**Your task:**
An exact copy of the entries below is needed, with every picture left out.

**Exercise materials:**
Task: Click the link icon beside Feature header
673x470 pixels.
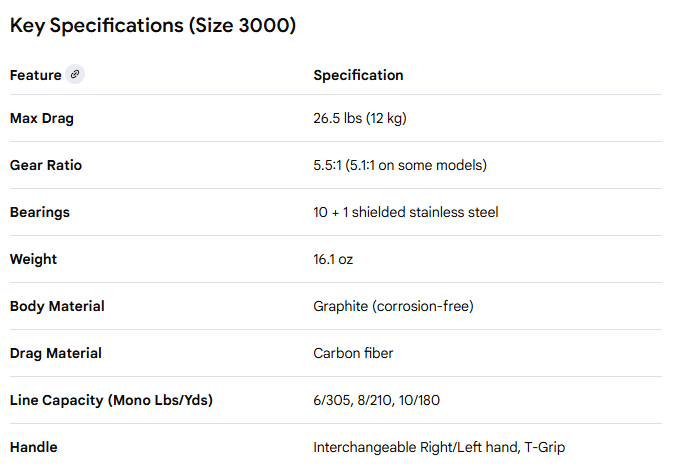Action: (x=75, y=75)
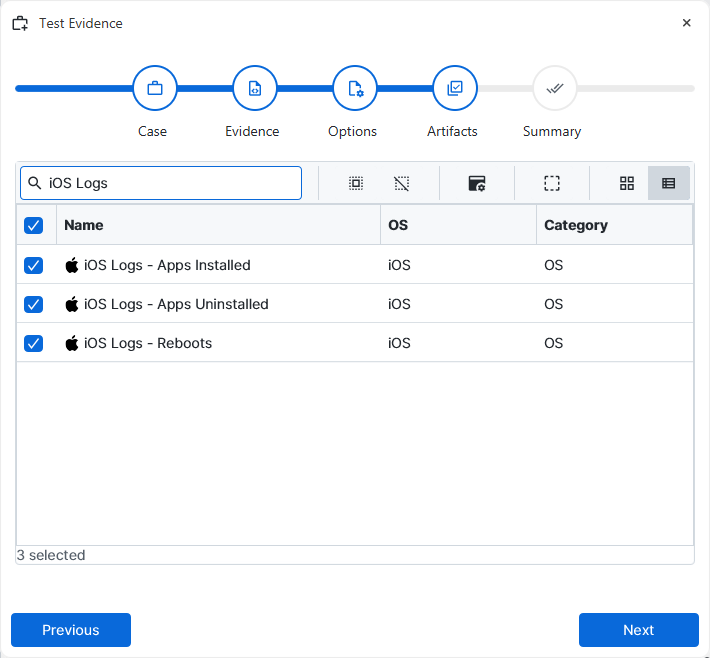Click the Previous button
This screenshot has width=710, height=658.
click(x=71, y=630)
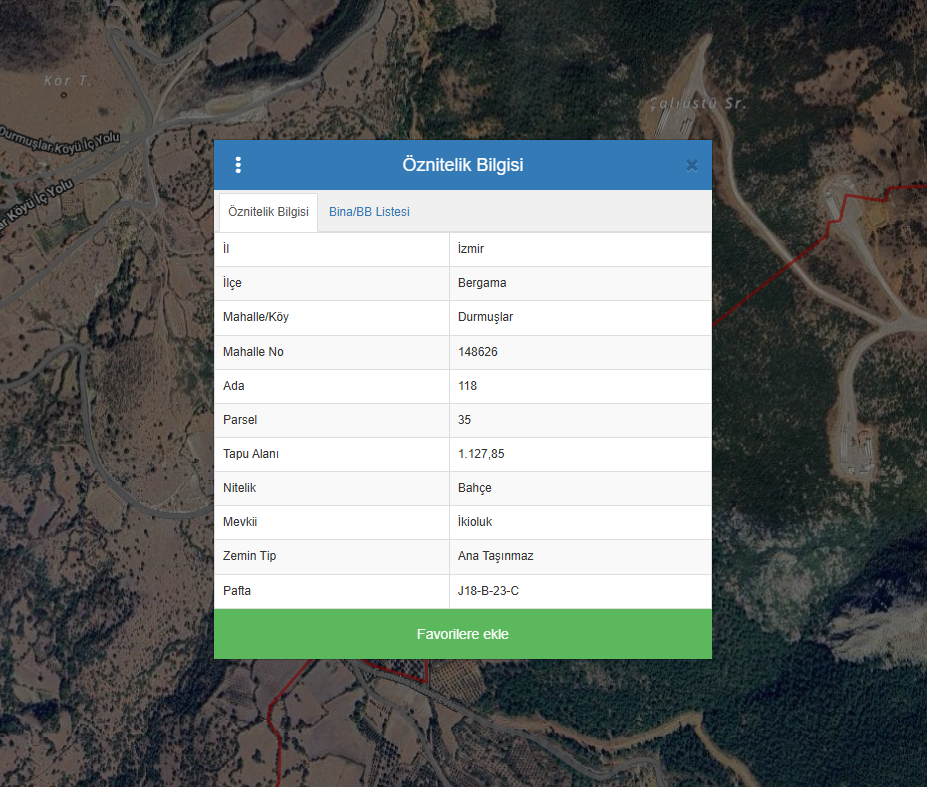This screenshot has height=787, width=927.
Task: Click the Çalıüstü Sr. map label
Action: (x=698, y=103)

**Task answer:**
Task: Click the link icon beside Feature header
673x470 pixels.
Action: (x=75, y=75)
Click the Previous button
This screenshot has width=710, height=658.
click(x=71, y=630)
This screenshot has height=787, width=927.
Task: Click the Çalıüstü Sr. map label
Action: (x=698, y=103)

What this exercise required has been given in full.